Houlihan regularly featured in calendars throughout his career, semi-naked, including the Men For All Seasons calendar in 2002, 2003 and 2004, as well as the Gods of Football calendar in 2009, voted one of the AFL's sexiest men, to help raise money for the McGrath Foundation, supporting breast cancer research and cancer awareness. He was also one of the featured footballers in Nova FM Radio Station's Naked footballers under the shower promotion in 2010.

==Post AFL==
Houlihan was appointed coach of Greater Western Sydney Giants 'Academy' players for 2012 and also joined the Sydney Hills Eagles in their debut season in the North East Australian Football League Eastern Conference as a player and assistant coach. He also fulfilled a coaching role with the Under-16 and Under-18 NSW/ACT RAMS. Houlihan was named in the NEAFL Eastern Conference Team of the Year for 2012. Houlihan also played a once-off match for Waratah in the 2011/12 Northern Territory Football League season.

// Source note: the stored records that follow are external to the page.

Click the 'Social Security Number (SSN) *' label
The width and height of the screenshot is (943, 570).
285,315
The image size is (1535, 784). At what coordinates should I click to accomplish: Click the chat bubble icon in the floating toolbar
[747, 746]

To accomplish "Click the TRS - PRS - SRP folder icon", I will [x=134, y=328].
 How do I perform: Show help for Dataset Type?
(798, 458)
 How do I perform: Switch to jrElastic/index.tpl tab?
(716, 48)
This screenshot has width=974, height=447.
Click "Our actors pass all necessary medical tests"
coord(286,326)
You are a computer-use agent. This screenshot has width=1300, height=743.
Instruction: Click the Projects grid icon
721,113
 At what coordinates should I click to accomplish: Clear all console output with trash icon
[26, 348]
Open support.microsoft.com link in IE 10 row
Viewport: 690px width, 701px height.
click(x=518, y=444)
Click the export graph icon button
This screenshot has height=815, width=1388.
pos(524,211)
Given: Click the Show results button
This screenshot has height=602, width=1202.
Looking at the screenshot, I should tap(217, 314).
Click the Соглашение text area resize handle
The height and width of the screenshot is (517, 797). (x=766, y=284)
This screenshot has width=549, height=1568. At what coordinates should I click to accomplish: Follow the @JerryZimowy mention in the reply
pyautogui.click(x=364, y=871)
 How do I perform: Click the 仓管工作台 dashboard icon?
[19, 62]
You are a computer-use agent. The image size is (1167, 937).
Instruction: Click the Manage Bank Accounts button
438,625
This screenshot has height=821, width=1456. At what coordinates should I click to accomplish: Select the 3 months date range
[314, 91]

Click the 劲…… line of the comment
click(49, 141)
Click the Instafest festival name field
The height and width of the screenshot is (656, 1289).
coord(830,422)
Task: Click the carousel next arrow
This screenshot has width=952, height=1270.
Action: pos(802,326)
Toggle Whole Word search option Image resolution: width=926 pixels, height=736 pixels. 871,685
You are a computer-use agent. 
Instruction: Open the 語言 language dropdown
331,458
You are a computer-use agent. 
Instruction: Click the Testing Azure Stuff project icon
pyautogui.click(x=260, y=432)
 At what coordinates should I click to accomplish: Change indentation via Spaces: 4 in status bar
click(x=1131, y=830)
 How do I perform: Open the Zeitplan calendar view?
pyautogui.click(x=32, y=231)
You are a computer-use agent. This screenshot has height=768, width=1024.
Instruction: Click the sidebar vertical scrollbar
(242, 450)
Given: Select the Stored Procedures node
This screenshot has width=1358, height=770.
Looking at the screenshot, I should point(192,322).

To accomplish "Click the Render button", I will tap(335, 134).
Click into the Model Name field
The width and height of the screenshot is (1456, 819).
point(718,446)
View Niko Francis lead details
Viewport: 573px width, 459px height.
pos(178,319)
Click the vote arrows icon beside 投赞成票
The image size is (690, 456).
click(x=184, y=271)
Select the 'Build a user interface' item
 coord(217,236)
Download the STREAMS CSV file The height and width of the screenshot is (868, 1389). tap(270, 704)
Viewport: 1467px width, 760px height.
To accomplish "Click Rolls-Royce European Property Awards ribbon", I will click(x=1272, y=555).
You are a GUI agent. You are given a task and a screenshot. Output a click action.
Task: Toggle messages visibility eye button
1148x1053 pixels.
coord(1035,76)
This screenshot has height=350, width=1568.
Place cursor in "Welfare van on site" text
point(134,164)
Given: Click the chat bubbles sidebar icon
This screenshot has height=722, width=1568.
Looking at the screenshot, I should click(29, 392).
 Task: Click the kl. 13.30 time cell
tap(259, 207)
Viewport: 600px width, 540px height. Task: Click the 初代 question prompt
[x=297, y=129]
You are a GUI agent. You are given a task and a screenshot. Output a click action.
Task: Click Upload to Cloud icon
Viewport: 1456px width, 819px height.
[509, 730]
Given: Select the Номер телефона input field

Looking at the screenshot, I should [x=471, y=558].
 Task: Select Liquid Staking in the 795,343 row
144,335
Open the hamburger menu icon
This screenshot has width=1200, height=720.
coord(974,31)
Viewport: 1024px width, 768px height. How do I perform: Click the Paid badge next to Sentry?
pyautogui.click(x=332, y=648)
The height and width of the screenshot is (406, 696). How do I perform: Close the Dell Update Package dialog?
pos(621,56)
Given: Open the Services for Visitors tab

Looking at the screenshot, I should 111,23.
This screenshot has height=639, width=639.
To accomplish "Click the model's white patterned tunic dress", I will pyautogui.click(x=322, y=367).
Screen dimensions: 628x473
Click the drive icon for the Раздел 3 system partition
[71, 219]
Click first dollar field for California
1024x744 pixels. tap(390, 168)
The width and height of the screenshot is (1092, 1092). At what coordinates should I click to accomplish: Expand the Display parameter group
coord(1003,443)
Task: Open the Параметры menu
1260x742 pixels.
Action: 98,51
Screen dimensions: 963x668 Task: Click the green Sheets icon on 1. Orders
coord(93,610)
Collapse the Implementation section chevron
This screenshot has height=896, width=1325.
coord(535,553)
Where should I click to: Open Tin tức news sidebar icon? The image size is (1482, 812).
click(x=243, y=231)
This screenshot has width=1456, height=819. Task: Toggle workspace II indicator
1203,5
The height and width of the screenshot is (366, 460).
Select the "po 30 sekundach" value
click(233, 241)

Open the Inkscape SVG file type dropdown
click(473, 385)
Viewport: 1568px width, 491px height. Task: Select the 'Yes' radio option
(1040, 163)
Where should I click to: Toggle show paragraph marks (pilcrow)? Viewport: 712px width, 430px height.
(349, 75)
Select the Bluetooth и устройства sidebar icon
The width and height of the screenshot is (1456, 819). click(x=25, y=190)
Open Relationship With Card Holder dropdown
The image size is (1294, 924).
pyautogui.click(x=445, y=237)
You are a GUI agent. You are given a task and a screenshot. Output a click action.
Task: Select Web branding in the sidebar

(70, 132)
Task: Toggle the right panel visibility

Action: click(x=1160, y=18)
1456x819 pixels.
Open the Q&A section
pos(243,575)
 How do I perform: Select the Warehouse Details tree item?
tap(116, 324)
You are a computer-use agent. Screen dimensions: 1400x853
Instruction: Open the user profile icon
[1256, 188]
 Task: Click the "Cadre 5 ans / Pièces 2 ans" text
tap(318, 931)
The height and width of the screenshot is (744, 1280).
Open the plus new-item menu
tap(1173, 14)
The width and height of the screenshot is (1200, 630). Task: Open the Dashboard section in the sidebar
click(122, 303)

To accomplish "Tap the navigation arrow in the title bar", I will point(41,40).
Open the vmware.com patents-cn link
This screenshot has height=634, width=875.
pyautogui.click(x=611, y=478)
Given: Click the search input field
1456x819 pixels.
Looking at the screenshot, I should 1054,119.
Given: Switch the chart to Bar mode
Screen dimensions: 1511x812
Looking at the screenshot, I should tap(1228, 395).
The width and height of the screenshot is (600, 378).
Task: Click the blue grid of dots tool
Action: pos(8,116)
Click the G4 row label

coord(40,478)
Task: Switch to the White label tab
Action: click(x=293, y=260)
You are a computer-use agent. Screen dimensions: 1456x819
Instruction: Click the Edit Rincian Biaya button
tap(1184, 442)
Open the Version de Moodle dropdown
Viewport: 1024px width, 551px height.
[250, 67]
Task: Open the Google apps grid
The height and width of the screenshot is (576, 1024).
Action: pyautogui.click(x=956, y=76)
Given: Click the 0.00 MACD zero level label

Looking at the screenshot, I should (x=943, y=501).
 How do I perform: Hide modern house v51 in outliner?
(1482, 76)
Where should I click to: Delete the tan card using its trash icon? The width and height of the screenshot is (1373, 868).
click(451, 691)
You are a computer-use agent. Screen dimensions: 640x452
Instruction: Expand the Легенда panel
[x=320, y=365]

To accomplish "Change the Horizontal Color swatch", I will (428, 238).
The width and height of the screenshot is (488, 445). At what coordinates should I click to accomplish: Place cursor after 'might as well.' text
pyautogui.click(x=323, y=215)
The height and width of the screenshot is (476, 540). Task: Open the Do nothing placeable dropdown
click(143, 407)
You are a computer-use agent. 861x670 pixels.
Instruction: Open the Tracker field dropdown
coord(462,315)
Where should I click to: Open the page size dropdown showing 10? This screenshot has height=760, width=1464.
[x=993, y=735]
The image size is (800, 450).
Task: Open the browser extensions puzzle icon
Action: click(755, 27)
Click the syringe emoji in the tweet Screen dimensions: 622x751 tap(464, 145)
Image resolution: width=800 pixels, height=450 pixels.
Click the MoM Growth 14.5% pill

In 2013, Houlihan played for St Bernard's Old Collegians in the Victorian Amateur Football Association, and in 2014 he is playing for Deer Park in the Western Region Football League. Houlihan is now a part owner of Rustique Co. restaurant in Deer Park. He also participated in the EJ Whitten Legends Game in 2013 and 2014.

2015 Carlton Football Club Father-Son Academy

The academy will be coached by former Blue Ryan Houlihan who played 201 games for Carlton from 2000 to 2011. Houlihan has devised a structured program based on each child's age and in accordance with the AFL guidelines. The program will involve a combination of football clinics and one-on-one interaction.